Downing hopes to announce more details of that partnership later this summer. He says Kwesst has already heard from a couple of venture capitalists who are interested in putting money into the west-end startup once it lands some major contracts.

“It takes time to build up your reputation,” he says.

Complex components

Kwesst manufactures its prototypes in Kanata, producing many of the components on 3D printers from materials such as carbon fibre and reinforced Kevlar.

While some of the elements of its systems are bought from other sources, Downing says Kwesst often has to get creative to ensure its products are robust enough to hold up to the rigours of battle.

That sometimes means making complex components such as circuit boards on its own equipment. Downing says Kwesst would love to bolster its arsenal of technology with the latest in 3D printers that use metal filament, but the $80,000 price tag for such a device is prohibitive for such a young venture.
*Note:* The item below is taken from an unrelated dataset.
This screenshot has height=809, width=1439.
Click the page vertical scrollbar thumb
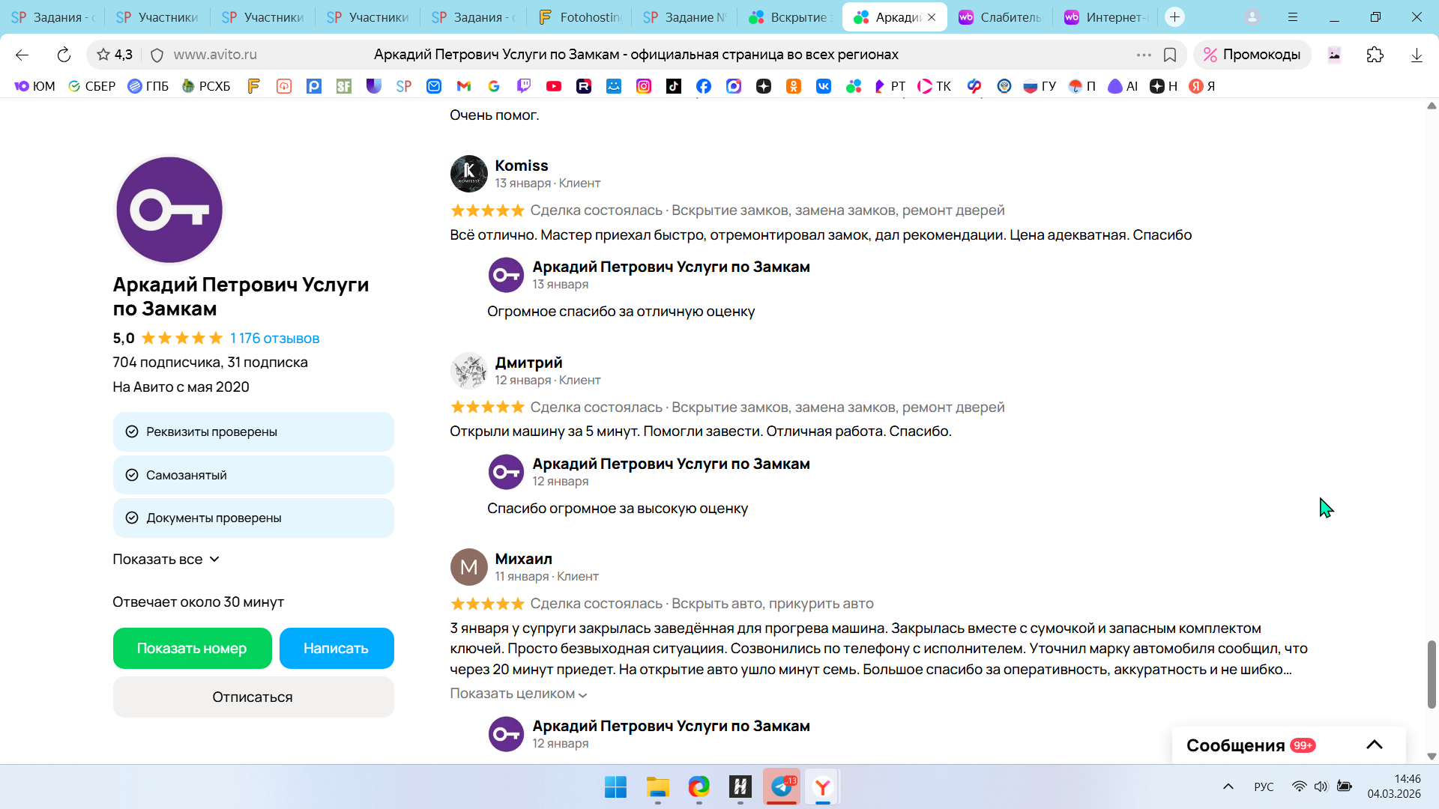[x=1432, y=674]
“It would actually speed things up even quicker,” he notes.

But he says the company is not slowing down its efforts to hone its technology in the hope of gaining a foothold in the lucrative U.S. defence sector, where multimillion-dollar procurement deals are the norm.

“If we were relying on the Canadian market, we would have gone wheels up ages ago,” adds Downing.

The company plans to demonstrate its latest technology at CANSEC, the global defence and security trade show coming up this week from May 29-31 at the EY Centre.

Downing says after a couple of years of keeping their nose to the grindstone, Kwesst’s founders, employees and backers are confident they’ve set their sights on the right market.

“We’re starting to come to the light in the tunnel,” he says.